Properties of common sorting algorithms

tháng 3 02, 2020 0
The most common sorting algorithms are:
- Insertion Sort
- Bubble Sort
- Selection Sort
- Merge sort
- Quick Sort

Insertion Sort
This is used when:
- Data set is relatively small
- Items in the data set are semi-sorted already
Worst case performance: O(n²) - So if you have 100 elements in your array, at worst, this algorithm will do 10,000 comparisons. This is when your data set is sorted completely opposite of how you wish to sort the data.
Average case performance: O(n²) - The average case won’t quite be 10,000 comparisons, but it will be higher than O(n) or O(nlogn) time.
Best case performance: O(n) - The best case performance is when the data set is already sorted and it only needs to iterate each item in the array and do one comparison for each item in the data set.
void insertionSort(int arr[], int n) 
{ 
    int i, key, j; 
    for (i = 1; i < n; i++) { 
        key = arr[i]; 
        j = i - 1; 
  
        /* Move elements of arr[0..i-1], that are 
          greater than key, to one position ahead 
          of their current position */
        while (j >= 0 && arr[j] > key) { 
            arr[j + 1] = arr[j]; 
            j = j - 1; 
        } 
        arr[j + 1] = key; 
    } 
} 

Bubble Sort
This is used when:
- When data set is relatively small
- When items in the data set are semi-sorted already
- Bubble Sort is not online (it cannot sort a stream of inputs without knowing how many items there will be) because it does not really keep track of a global maximum of the sorted elements. When an item is inserted you will need to start the bubbling from the very beginning. This could be useful, when dealing with data coming from network, or some sensor.
- Bubble sort is better than insertion sort only when someone is looking for top k elements from a large list of number i.e. in bubble sort after k iterations you'll get top k elements. However after k iterations in insertion sort, it only assures that those k elements are sorted.
Worst case performance: O(n²) - So if you have 100 elements in your array, at worst, this algorithm will do 10,000 comparisons. This is when your data set is sorted completely opposite of how you wish to sort the data.
Average case performance: O(n²) - The average case won’t quite be 10,000 comparisons, but it will be higher than O(n) or O(nlogn) time.
Best case performance: O(n) - The best case performance is when the data set is already sorted and it only needs to iterate each item in the array and do one comparison for each item in the data set.
void bubbleSort(int arr[], int n) 
{ 
   int i, j; 
   for (i = 0; i < n-1; i++)       
  
       // Last i elements are already in place    
       for (j = 0; j < n-i-1; j++)  
           if (arr[j] > arr[j+1]) 
              swap(&arr[j], &arr[j+1]); 
} 

Selection Sort

This is used when:
- When data set is relatively small
- Insertion Sort would still be more optimal as it has the possibility of fewer comparisons than Selection Sort
Worst case performance: O(n²) - The worst case is the same as both worst case, and best case. This algorithm will still need to do O(n²) comparisons to make sure everything is in order. Which is one disadvantage of this particular algorithm.
Average case performance: O(n²) - The average case is the same as both worst case, and best case. This algorithm will still need to do O(n²) comparisons to make sure everything is in order. Which is one disadvantage of this particular algorithm.
Best case performance: O(n²) - The best case performance is the same as both worst case, and average case. This algorithm will still need to do O(n²) comparisons to make sure everything is in order. Which is one disadvantage of this particular algorithm.

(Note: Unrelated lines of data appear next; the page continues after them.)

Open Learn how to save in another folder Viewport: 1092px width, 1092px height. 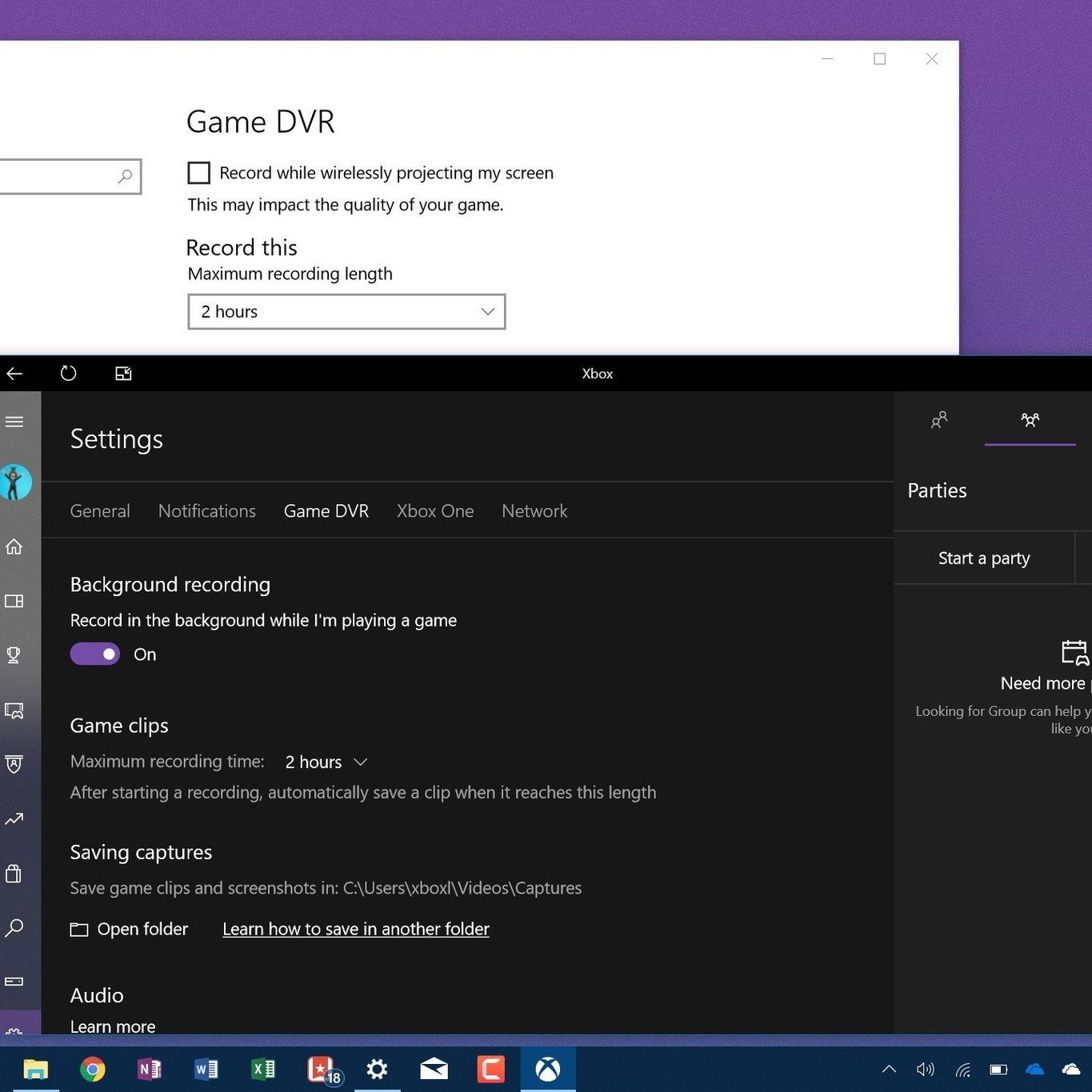pos(356,929)
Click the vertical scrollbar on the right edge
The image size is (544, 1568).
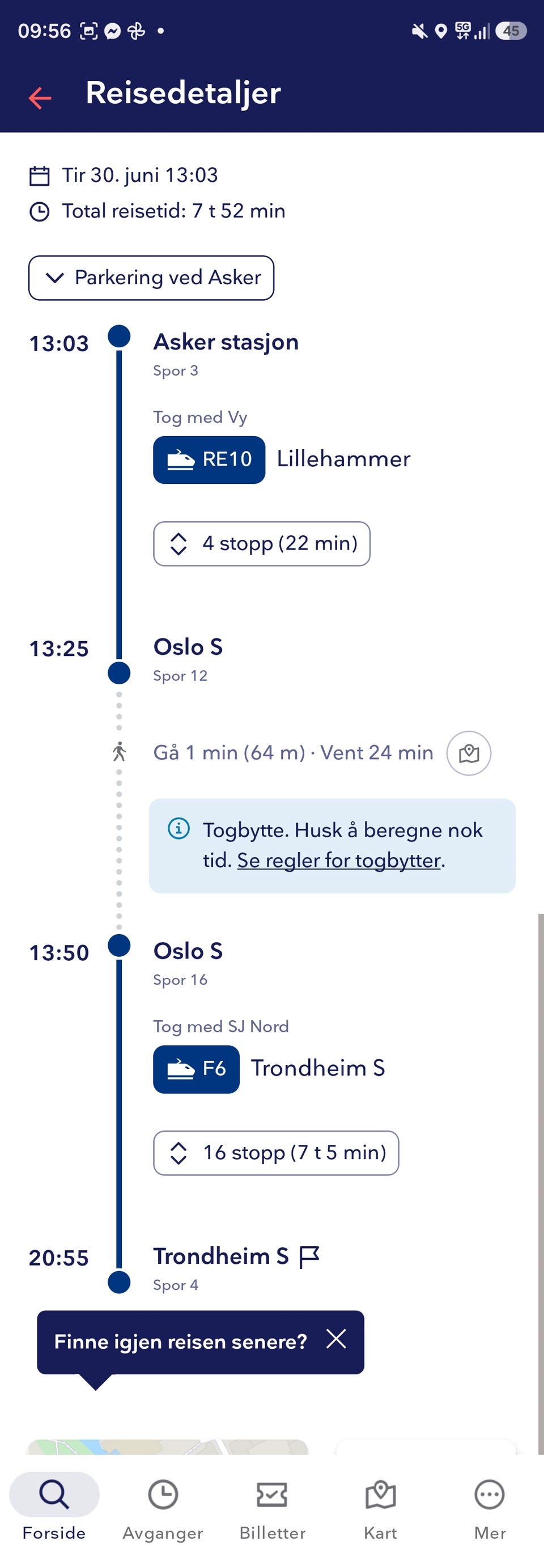coord(541,1183)
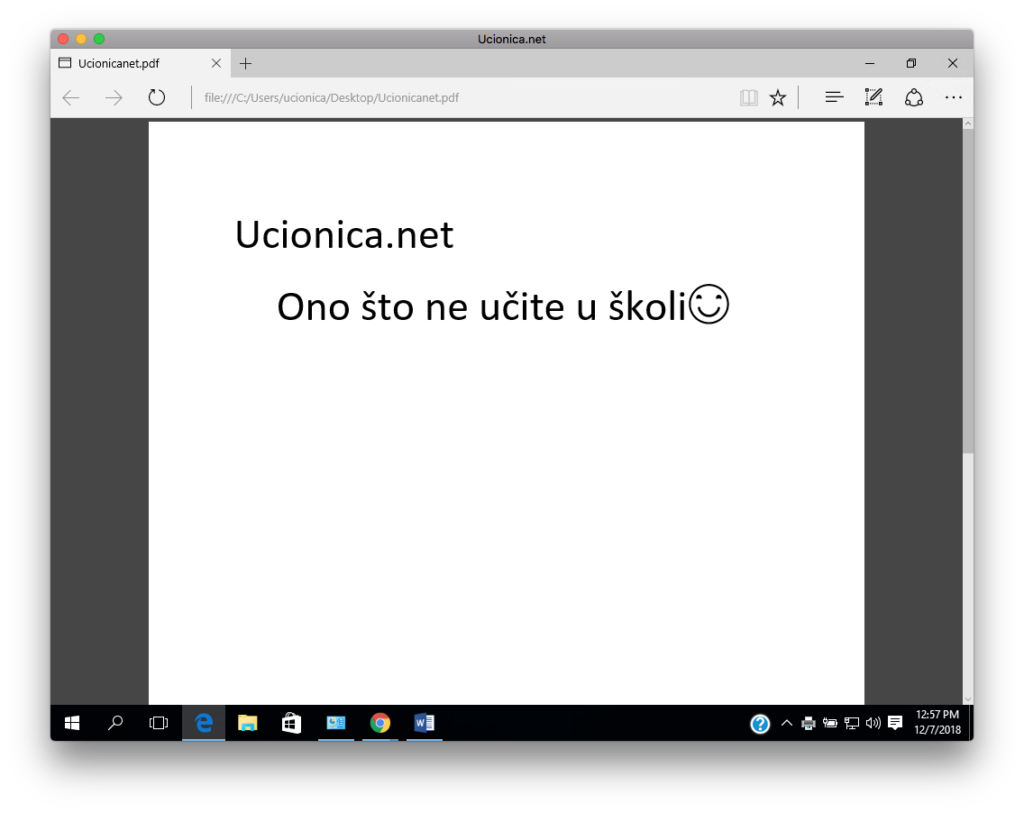Image resolution: width=1024 pixels, height=813 pixels.
Task: Open the Settings and more ellipsis menu
Action: click(x=953, y=97)
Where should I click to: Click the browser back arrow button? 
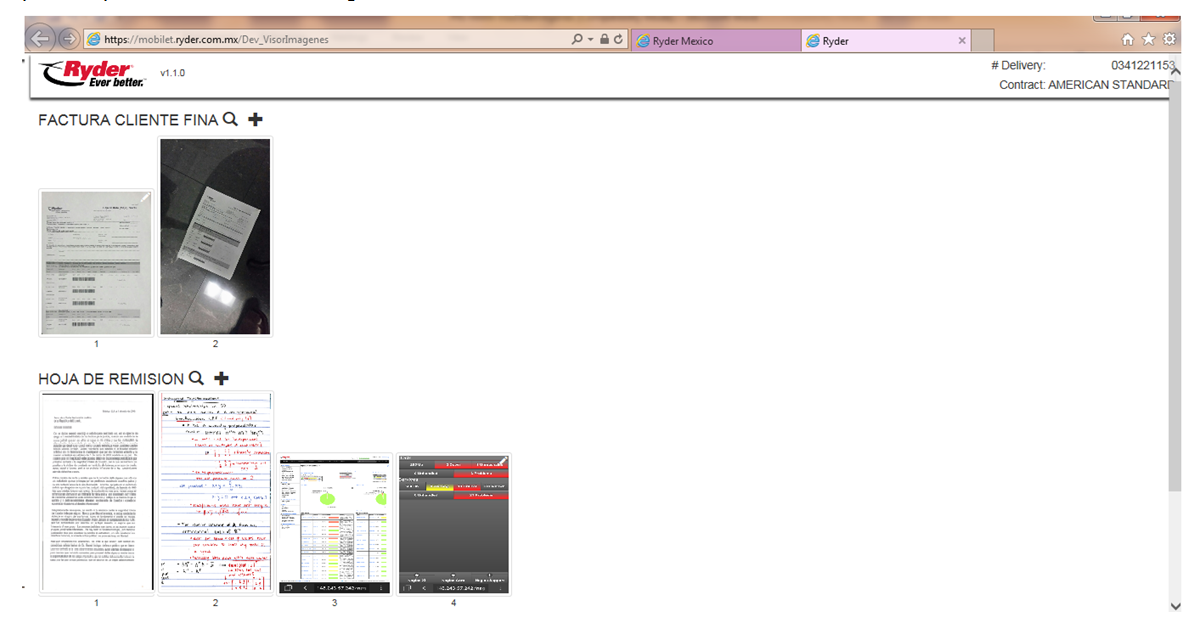coord(40,39)
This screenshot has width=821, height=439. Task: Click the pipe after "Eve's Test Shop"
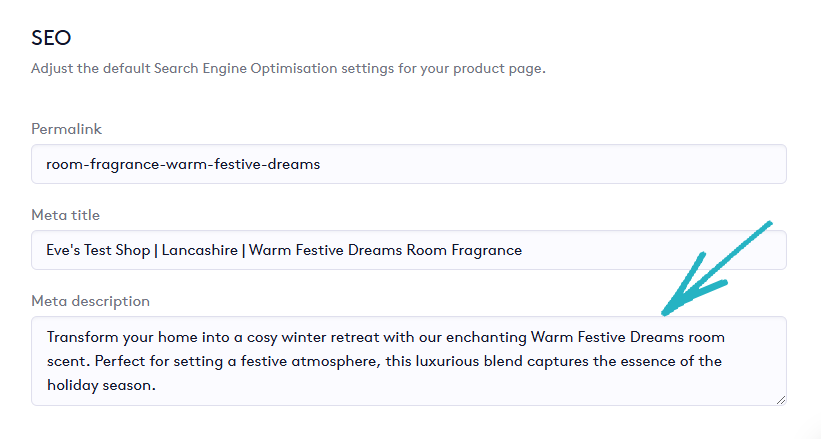point(161,250)
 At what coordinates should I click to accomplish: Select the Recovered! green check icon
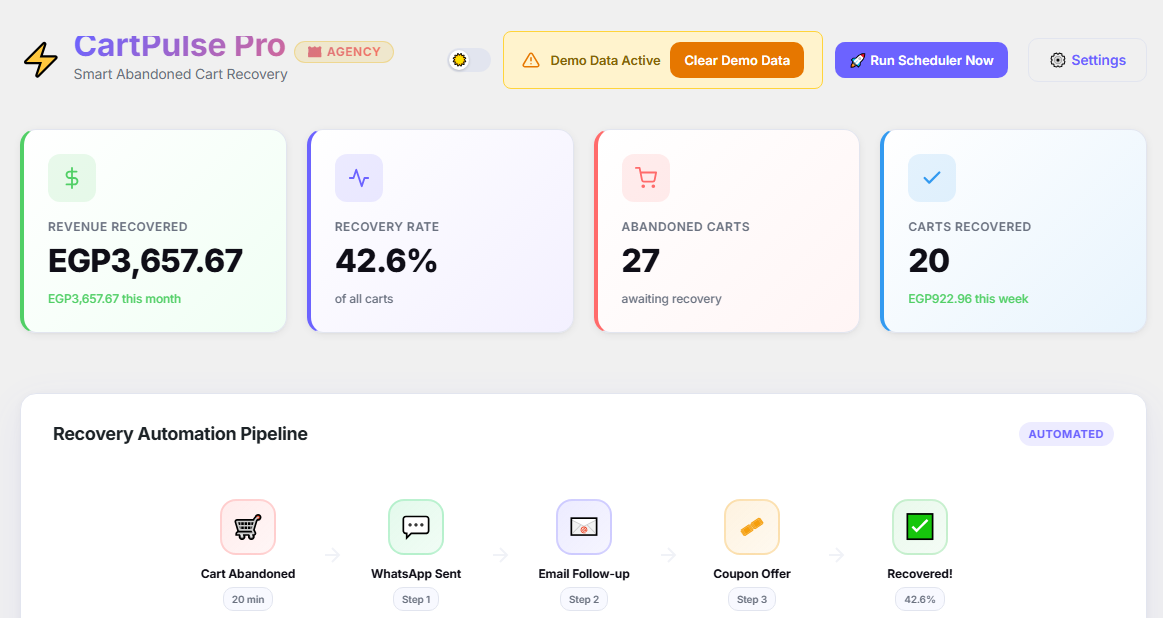[920, 527]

void selectionSort(int arr[], int n) 
{ 
    int i, j, min_idx; 
  
    // One by one move boundary of unsorted subarray 
    for (i = 0; i < n-1; i++) 
    { 
        // Find the minimum element in unsorted array 
        min_idx = i; 
        for (j = i+1; j < n; j++) 
          if (arr[j] < arr[min_idx]) 
            min_idx = j; 
  
        // Swap the found minimum element with the first element 
        swap(&arr[min_idx], &arr[i]); 
    } 
} 

Merge Sort

This is used when:
- Larger data sets
- When there are not memory or storage constraints, as the most common implementations of merge sort uses a secondary list using the same amount of space as original list to help with sorting.
- When items in the data set can be accessed sequentially
- This is the only one that is stable among (Heap Sort and Quick Sort)
- Slower than the other Heap Sort and Quick Sort. Because you have to write all your data into another array and back into your original one. Copying is usually slower than comparing. 
Worst case performance: O(nlogn) - The worst case is the same as both worst case, and best case.
Average case performance: O(nlogn) - The average case is the same as both worst case, and best case.
Best case performance: O(nlogn) - The best case performance is the same as both worst case, and average case.
// Merges two subarrays of arr[]. 
// First subarray is arr[l..m] 
// Second subarray is arr[m+1..r] 
void merge(int arr[], int l, int m, int r) 
{ 
    int i, j, k; 
    int n1 = m - l + 1; 
    int n2 =  r - m; 
  
    /* create temp arrays */
    int L[n1], R[n2]; 
  
    /* Copy data to temp arrays L[] and R[] */
    for (i = 0; i < n1; i++) 
        L[i] = arr[l + i]; 
    for (j = 0; j < n2; j++) 
        R[j] = arr[m + 1+ j]; 
  
    /* Merge the temp arrays back into arr[l..r]*/
    i = 0; // Initial index of first subarray 
    j = 0; // Initial index of second subarray 
    k = l; // Initial index of merged subarray 
    while (i < n1 && j < n2) 
    { 
        if (L[i] <= R[j]) 
        { 
            arr[k] = L[i]; 
            i++; 
        } 
        else
        { 
            arr[k] = R[j]; 
            j++; 
        } 
        k++; 
    } 
  
    /* Copy the remaining elements of L[], if there 
       are any */
    while (i < n1) 
    { 
        arr[k] = L[i]; 
        i++; 
        k++; 
    } 
  
    /* Copy the remaining elements of R[], if there 
       are any */
    while (j < n2) 
    { 
        arr[k] = R[j]; 
        j++; 
        k++; 
    } 
} 
  
/* l is for left index and r is right index of the 
   sub-array of arr to be sorted */
void mergeSort(int arr[], int l, int r) 
{ 
    if (l < r) 
    { 
        // Same as (l+r)/2, but avoids overflow for 
        // large l and h 
        int m = l+(r-l)/2; 
  
        // Sort first and second halves 
        mergeSort(arr, l, m); 
        mergeSort(arr, m+1, r); 
  
        merge(arr, l, m, r); 
    } 
} 

Quicksort

This is used when:
- Large data sets
- When the ordering of equal elements is not important. Quicksort is not a stable algorithm, which means that once the data set is ordered, that elements whose values are equal, are not guaranteed to be in the same ordering as the initial data set.
- Generally the fastest sorting algorithm in practice. It only swaps what needs to be swapped. Swaps are slow!
- Can be performed in-place, but in practice, the stack frames from recursive function calls results in 𝑂(log𝑛)
space complexity.
Worst case performance: O(n²) - For Quicksort, n² running time complexity is rare. This can happen in cases:
1) Array is already sorted in same order.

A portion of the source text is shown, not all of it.